Questioning the purpose of the law

March 06, 2011: (Thimphu)

The Opposition Leader (OL), Lyonpo Tshering Tobgay has personally arranged a lawyer for the 23-year-old former monk, who has been sentenced to three years imprisonment by the Thimphu district court for breaching the revised Tobacco Control Act.Cheda, an advocate with UC Associate will represent Sonam Tshering (the monk) in the high court.
“He looks like a broken man.... keeping his head down like he has no mind. He’s taken it very badly. I asked him if he wanted to appeal and he agreed,” said the OL Tshering Tobgay.

The district court verdict shocked most observers who were expecting leniency from the judiciary because considering the quantity of tobacco confiscated from Sonam Tshering, it seemed he would be booked for self consumption but surprisingly the court charged him for smuggling.

Talking to the media during a press conference on Friday, Lyonpo Tshering Tobgay, who has been aggressively lobbying for the amendment of the Act, expressed his dejection over the verdict and openly called for the people, including the media fraternity, to support Sonam Tshering’s case.

“I found it very difficult to comprehend how a fellow citizen can be sent to three years in jail for possessing tobacco worth just Nu 98. How can we do that?” he asked.

Speaking along a similar line the opposition MP, Damcho Dorji, recommended awareness campaigns over harsh punishment to discourage the use of tobacco, which he say is more effective and rational. He strongly feels that the sentence meted out to Sonam Tshering is not proportionate to the crime he has committed.

“What do we do? Do we do nothing? Ultimately we have to do something. The parliament will have to do something, the people of Bhutan will have to do something,” he said.

In order to support his argument, he cited the example of the research that was carried out in the United Kingdom and US. The research predicts that in next 30 years, with successful awareness campaigns, people in these areas will quit smoking.

Regarding the issue of linking smuggling with self consumption, Damcho Dorji, said if an accused reveals the source he should be charged for possession and in Sonam Tshering’s case the source happened to be from across the border but then the law does not specify that the source should be from within the country and under the legal principles the accused gets the benefit of doubt.

“If Sonam Tshering is forced to reveal the source then he is being used as a witness against himself, he is an informer against himself. There could be problem under the doctrine of self incrimination, which means the prosecutor cannot obtain information from him unless he confesses voluntarily,” he said, adding the high court might bring down the charge to misdemeanor and convict him for possession and not smuggling.

While the smokers blame the government for framing such draconian law, the OL said that even the government empathizes with Sonam Tshering.

He said that the government and the opposition thought along the same line because the father of Sonam Tshering first went to the Prime Minister from where he was directed to the Druk Phuensum Tshogpa’s office and there the party workers helped him with his letters.

“So they felt exactly the way we did. It is not political; I am not saying the government is wrong.
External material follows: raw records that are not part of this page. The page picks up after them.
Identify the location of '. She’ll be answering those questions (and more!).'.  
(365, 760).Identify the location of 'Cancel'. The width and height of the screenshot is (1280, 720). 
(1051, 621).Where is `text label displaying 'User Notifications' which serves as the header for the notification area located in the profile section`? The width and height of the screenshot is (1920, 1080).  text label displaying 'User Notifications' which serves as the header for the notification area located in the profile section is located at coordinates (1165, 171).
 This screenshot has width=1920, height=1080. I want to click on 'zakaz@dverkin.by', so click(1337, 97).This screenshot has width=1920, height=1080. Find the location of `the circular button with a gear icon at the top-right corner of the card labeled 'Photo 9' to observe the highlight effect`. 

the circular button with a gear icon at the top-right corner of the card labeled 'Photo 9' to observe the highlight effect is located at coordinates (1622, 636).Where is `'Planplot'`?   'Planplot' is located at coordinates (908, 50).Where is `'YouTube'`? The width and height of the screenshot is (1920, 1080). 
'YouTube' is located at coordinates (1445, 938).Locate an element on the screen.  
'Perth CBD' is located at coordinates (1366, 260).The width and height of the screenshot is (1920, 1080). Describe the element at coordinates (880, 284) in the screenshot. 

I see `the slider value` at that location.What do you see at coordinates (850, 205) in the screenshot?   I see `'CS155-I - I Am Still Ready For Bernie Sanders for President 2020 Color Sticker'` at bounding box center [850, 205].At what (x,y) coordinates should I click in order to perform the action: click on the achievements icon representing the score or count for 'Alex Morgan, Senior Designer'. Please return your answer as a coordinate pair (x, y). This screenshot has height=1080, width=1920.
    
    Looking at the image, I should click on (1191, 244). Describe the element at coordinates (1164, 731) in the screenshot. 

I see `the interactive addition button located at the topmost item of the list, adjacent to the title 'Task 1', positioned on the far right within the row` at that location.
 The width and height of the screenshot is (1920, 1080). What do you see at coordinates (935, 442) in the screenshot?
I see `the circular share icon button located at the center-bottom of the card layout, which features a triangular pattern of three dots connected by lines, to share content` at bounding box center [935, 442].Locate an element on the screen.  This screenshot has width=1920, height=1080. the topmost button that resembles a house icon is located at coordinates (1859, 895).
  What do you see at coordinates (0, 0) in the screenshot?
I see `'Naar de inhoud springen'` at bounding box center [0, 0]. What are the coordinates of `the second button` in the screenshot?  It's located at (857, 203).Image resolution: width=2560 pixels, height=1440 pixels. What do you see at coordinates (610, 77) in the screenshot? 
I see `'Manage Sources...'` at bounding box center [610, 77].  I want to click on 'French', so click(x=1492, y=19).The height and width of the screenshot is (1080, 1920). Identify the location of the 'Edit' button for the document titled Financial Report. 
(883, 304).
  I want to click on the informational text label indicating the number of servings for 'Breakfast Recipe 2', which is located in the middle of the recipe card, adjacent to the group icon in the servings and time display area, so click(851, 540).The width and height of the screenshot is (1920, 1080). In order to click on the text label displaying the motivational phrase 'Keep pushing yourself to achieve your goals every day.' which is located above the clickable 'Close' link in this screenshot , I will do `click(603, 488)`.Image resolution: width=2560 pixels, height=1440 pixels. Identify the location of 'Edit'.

All we are doing is questioning the purpose of the law and how we are going to implement it. There will be many more such cases to come,” he said.

In addition, he also clarified the accusation of the Prime Minister and the Health Minister that he is fervently supporting Sonam Tshering because they share the same constituency, as baseless.

“He can not even vote,” he explained, “ Since it is the first case, it strikes our heart and conscience and I have to do something.”

Asked whether he would be supporting and providing lawyers to every person convicted for violating Tobacco Control Act, he said, he will not entertain those genuinely involved in smuggling and spreading the use of tobacco.

‘They deserve to go to jail,” he added.

But, he continued, if the quantity is small then his moral duty will not allow him to stay without doing anything and he would do everything within his capacity to check the injustice from happening.

During the last ‘meet the press,’ the cabinet also attacked the OL for calling ‘citizens’ movement’ to oppose the Tobacco Control Act, which they argued would disrupt the harmony in the country. Countering the government’s stand, the OL clearly stated that demonstration and defiance against the government is the last thing he wants and he is not in favor of it.

“There are many people who came to us and said that they want to meet at the clock tower square, they all want to have a smoking session together, they want to defy the Act,” he said, adding that he warned them not to carry out any such activity that would make the mockery of democracy.

He added that the elegant solution would be to write to their respective members of parliament (MP) and urge them to reconsider and amend the Act and if there are enough people then the MPs should listen because that’s how democracy functions.

However, neither the government not the opposition can move the motion for the amendment of Tobacco Control Act during this summer session of the parliament because as per the legislative norm, an Act can not be revised before one year.